■ Activity ■
Repeat exactly each line of the data provided below.

(Saved entries)
Segment Open
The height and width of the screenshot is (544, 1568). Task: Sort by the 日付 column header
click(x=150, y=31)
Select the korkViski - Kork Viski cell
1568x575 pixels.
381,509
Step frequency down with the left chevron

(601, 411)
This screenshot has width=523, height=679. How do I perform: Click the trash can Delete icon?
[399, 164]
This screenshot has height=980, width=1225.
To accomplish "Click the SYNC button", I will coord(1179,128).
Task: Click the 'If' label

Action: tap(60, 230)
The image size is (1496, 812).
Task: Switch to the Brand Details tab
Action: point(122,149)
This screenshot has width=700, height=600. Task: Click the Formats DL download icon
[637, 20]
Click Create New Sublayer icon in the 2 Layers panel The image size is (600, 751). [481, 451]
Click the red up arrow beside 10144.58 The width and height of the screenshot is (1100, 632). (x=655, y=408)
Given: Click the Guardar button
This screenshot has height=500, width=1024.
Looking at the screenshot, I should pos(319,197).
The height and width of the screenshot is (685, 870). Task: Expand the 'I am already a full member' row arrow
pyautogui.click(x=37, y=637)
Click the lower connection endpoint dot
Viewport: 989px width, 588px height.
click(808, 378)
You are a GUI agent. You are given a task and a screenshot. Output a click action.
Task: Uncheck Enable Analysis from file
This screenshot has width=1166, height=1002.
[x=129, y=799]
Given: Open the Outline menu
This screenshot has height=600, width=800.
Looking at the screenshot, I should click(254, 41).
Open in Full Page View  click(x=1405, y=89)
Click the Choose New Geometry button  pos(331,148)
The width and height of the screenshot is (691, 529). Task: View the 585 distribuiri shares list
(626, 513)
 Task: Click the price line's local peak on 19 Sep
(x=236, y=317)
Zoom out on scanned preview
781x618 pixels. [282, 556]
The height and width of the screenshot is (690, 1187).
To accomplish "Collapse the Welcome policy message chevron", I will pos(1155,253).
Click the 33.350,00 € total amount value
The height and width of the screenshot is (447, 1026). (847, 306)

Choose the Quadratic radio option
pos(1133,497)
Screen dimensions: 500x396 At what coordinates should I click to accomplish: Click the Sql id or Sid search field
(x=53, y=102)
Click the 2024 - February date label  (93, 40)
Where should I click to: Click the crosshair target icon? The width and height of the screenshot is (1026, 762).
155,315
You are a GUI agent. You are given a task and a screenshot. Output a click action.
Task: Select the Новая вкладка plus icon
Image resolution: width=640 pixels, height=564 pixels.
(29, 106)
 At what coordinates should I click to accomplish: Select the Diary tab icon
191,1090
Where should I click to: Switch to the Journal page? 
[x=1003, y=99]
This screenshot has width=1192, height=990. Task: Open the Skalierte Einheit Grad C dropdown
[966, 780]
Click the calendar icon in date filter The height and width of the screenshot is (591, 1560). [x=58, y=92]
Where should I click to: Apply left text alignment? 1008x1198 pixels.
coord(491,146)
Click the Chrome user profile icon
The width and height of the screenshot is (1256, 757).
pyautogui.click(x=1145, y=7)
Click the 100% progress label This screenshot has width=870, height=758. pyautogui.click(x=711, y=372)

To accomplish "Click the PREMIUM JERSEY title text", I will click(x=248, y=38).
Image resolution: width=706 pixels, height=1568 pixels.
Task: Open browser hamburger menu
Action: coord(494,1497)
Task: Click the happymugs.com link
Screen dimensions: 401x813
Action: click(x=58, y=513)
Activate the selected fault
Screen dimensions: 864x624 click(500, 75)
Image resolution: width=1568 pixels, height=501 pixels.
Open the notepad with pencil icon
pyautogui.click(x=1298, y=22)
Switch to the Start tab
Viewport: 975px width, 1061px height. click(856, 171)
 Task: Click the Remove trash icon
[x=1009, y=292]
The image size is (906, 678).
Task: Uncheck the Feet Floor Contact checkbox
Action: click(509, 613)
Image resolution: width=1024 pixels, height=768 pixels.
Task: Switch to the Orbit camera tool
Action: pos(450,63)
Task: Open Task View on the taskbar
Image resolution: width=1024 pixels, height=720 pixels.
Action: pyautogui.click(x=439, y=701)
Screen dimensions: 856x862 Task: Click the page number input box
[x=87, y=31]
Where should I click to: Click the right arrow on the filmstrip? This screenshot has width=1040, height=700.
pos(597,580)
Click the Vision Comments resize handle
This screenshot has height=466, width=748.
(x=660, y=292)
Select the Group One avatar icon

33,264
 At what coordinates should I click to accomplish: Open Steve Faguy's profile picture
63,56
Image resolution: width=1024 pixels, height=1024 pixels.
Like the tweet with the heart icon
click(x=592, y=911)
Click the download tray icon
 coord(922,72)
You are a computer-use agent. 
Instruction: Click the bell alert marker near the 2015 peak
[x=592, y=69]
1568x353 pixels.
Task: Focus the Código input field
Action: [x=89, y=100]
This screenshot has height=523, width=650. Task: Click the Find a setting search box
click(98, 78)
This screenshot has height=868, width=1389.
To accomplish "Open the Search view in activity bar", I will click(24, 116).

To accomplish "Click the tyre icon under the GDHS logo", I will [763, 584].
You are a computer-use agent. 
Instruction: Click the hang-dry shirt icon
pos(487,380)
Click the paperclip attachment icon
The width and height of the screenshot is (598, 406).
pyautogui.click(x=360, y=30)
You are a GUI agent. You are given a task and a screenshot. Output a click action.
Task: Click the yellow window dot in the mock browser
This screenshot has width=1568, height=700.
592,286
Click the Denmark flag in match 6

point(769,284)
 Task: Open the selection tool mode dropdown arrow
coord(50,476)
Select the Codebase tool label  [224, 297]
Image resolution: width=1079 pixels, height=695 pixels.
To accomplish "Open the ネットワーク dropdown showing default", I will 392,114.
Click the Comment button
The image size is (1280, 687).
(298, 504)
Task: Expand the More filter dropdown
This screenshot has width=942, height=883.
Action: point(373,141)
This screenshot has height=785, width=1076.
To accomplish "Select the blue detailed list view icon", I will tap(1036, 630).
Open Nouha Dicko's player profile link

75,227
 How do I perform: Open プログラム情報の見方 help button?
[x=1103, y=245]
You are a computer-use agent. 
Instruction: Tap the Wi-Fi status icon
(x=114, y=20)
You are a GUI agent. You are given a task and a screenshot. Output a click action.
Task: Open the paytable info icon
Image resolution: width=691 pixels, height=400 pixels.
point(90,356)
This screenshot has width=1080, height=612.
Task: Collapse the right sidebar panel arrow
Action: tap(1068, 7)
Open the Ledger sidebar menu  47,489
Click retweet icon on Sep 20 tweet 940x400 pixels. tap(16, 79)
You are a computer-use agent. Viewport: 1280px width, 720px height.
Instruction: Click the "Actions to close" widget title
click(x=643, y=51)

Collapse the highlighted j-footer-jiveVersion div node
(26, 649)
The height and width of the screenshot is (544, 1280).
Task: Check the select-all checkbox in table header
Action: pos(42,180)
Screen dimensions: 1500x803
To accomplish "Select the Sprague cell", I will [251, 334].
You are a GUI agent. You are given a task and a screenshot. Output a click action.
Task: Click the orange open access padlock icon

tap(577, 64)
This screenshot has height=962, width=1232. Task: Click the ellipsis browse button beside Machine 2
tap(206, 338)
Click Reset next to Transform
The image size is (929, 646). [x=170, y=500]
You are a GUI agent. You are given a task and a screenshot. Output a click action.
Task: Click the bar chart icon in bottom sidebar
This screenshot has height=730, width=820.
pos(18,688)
Segment Closed
■ Exercise solution ■
The height and width of the screenshot is (544, 1568). Task: Sort by the 日付 column header
click(x=150, y=31)
Select the korkViski - Kork Viski cell
1568x575 pixels.
381,509
Step frequency down with the left chevron

(601, 411)
This screenshot has width=523, height=679. How do I perform: Click the trash can Delete icon?
[399, 164]
This screenshot has height=980, width=1225.
To accomplish "Click the SYNC button", I will coord(1179,128).
Task: Click the 'If' label

Action: tap(60, 230)
The image size is (1496, 812).
Task: Switch to the Brand Details tab
Action: point(122,149)
This screenshot has width=700, height=600. Task: Click the Formats DL download icon
[637, 20]
Click Create New Sublayer icon in the 2 Layers panel The image size is (600, 751). [481, 451]
Click the red up arrow beside 10144.58 The width and height of the screenshot is (1100, 632). (x=655, y=408)
Given: Click the Guardar button
This screenshot has height=500, width=1024.
Looking at the screenshot, I should pos(319,197).
The height and width of the screenshot is (685, 870). Task: Expand the 'I am already a full member' row arrow
pyautogui.click(x=37, y=637)
Click the lower connection endpoint dot
Viewport: 989px width, 588px height.
click(808, 378)
You are a GUI agent. You are given a task and a screenshot. Output a click action.
Task: Uncheck Enable Analysis from file
This screenshot has width=1166, height=1002.
[x=129, y=799]
Given: Open the Outline menu
This screenshot has height=600, width=800.
Looking at the screenshot, I should click(254, 41).
Open in Full Page View  click(x=1405, y=89)
Click the Choose New Geometry button  pos(331,148)
The width and height of the screenshot is (691, 529). Task: View the 585 distribuiri shares list
(626, 513)
 Task: Click the price line's local peak on 19 Sep
(x=236, y=317)
Zoom out on scanned preview
781x618 pixels. [282, 556]
The height and width of the screenshot is (690, 1187).
To accomplish "Collapse the Welcome policy message chevron", I will pos(1155,253).
Click the 33.350,00 € total amount value
The height and width of the screenshot is (447, 1026). (847, 306)

Choose the Quadratic radio option
pos(1133,497)
Screen dimensions: 500x396 At what coordinates should I click to accomplish: Click the Sql id or Sid search field
(x=53, y=102)
Click the 2024 - February date label  (93, 40)
Where should I click to: Click the crosshair target icon? The width and height of the screenshot is (1026, 762).
155,315
You are a GUI agent. You are given a task and a screenshot. Output a click action.
Task: Select the Новая вкладка plus icon
Image resolution: width=640 pixels, height=564 pixels.
(29, 106)
 At what coordinates should I click to accomplish: Select the Diary tab icon
191,1090
Where should I click to: Switch to the Journal page? 
[x=1003, y=99]
This screenshot has width=1192, height=990. Task: Open the Skalierte Einheit Grad C dropdown
[966, 780]
Click the calendar icon in date filter The height and width of the screenshot is (591, 1560). [x=58, y=92]
Where should I click to: Apply left text alignment? 1008x1198 pixels.
coord(491,146)
Click the Chrome user profile icon
The width and height of the screenshot is (1256, 757).
pyautogui.click(x=1145, y=7)
Click the 100% progress label This screenshot has width=870, height=758. pyautogui.click(x=711, y=372)

To accomplish "Click the PREMIUM JERSEY title text", I will click(x=248, y=38).
Image resolution: width=706 pixels, height=1568 pixels.
Task: Open browser hamburger menu
Action: coord(494,1497)
Task: Click the happymugs.com link
Screen dimensions: 401x813
Action: click(x=58, y=513)
Activate the selected fault
Screen dimensions: 864x624 click(500, 75)
Image resolution: width=1568 pixels, height=501 pixels.
Open the notepad with pencil icon
pyautogui.click(x=1298, y=22)
Switch to the Start tab
Viewport: 975px width, 1061px height. click(856, 171)
 Task: Click the Remove trash icon
[x=1009, y=292]
The image size is (906, 678).
Task: Uncheck the Feet Floor Contact checkbox
Action: click(509, 613)
Image resolution: width=1024 pixels, height=768 pixels.
Task: Switch to the Orbit camera tool
Action: pos(450,63)
Task: Open Task View on the taskbar
Image resolution: width=1024 pixels, height=720 pixels.
Action: pyautogui.click(x=439, y=701)
Screen dimensions: 856x862 Task: Click the page number input box
[x=87, y=31]
Where should I click to: Click the right arrow on the filmstrip? This screenshot has width=1040, height=700.
pos(597,580)
Click the Vision Comments resize handle
This screenshot has height=466, width=748.
(x=660, y=292)
Select the Group One avatar icon

33,264
 At what coordinates should I click to accomplish: Open Steve Faguy's profile picture
63,56
Image resolution: width=1024 pixels, height=1024 pixels.
Like the tweet with the heart icon
click(x=592, y=911)
Click the download tray icon
 coord(922,72)
You are a computer-use agent. 
Instruction: Click the bell alert marker near the 2015 peak
[x=592, y=69]
1568x353 pixels.
Task: Focus the Código input field
Action: [x=89, y=100]
This screenshot has height=523, width=650. Task: Click the Find a setting search box
click(98, 78)
This screenshot has height=868, width=1389.
To accomplish "Open the Search view in activity bar", I will click(24, 116).

To accomplish "Click the tyre icon under the GDHS logo", I will [763, 584].
You are a computer-use agent. 
Instruction: Click the hang-dry shirt icon
pos(487,380)
Click the paperclip attachment icon
The width and height of the screenshot is (598, 406).
pyautogui.click(x=360, y=30)
You are a GUI agent. You are given a task and a screenshot. Output a click action.
Task: Click the yellow window dot in the mock browser
This screenshot has width=1568, height=700.
592,286
Click the Denmark flag in match 6

point(769,284)
 Task: Open the selection tool mode dropdown arrow
coord(50,476)
Select the Codebase tool label  [224, 297]
Image resolution: width=1079 pixels, height=695 pixels.
To accomplish "Open the ネットワーク dropdown showing default", I will 392,114.
Click the Comment button
The image size is (1280, 687).
(298, 504)
Task: Expand the More filter dropdown
This screenshot has width=942, height=883.
Action: point(373,141)
This screenshot has height=785, width=1076.
To accomplish "Select the blue detailed list view icon", I will tap(1036, 630).
Open Nouha Dicko's player profile link

75,227
 How do I perform: Open プログラム情報の見方 help button?
[x=1103, y=245]
You are a computer-use agent. 
Instruction: Tap the Wi-Fi status icon
(x=114, y=20)
You are a GUI agent. You are given a task and a screenshot. Output a click action.
Task: Open the paytable info icon
Image resolution: width=691 pixels, height=400 pixels.
point(90,356)
This screenshot has width=1080, height=612.
Task: Collapse the right sidebar panel arrow
Action: tap(1068, 7)
Open the Ledger sidebar menu  47,489
Click retweet icon on Sep 20 tweet 940x400 pixels. tap(16, 79)
You are a computer-use agent. Viewport: 1280px width, 720px height.
Instruction: Click the "Actions to close" widget title
click(x=643, y=51)

Collapse the highlighted j-footer-jiveVersion div node
(26, 649)
The height and width of the screenshot is (544, 1280).
Task: Check the select-all checkbox in table header
Action: pos(42,180)
Screen dimensions: 1500x803
To accomplish "Select the Sprague cell", I will [251, 334].
You are a GUI agent. You are given a task and a screenshot. Output a click action.
Task: Click the orange open access padlock icon

tap(577, 64)
This screenshot has height=962, width=1232. Task: Click the ellipsis browse button beside Machine 2
tap(206, 338)
Click Reset next to Transform
The image size is (929, 646). [x=170, y=500]
You are a GUI agent. You are given a task and a screenshot. Output a click action.
Task: Click the bar chart icon in bottom sidebar
This screenshot has height=730, width=820.
pos(18,688)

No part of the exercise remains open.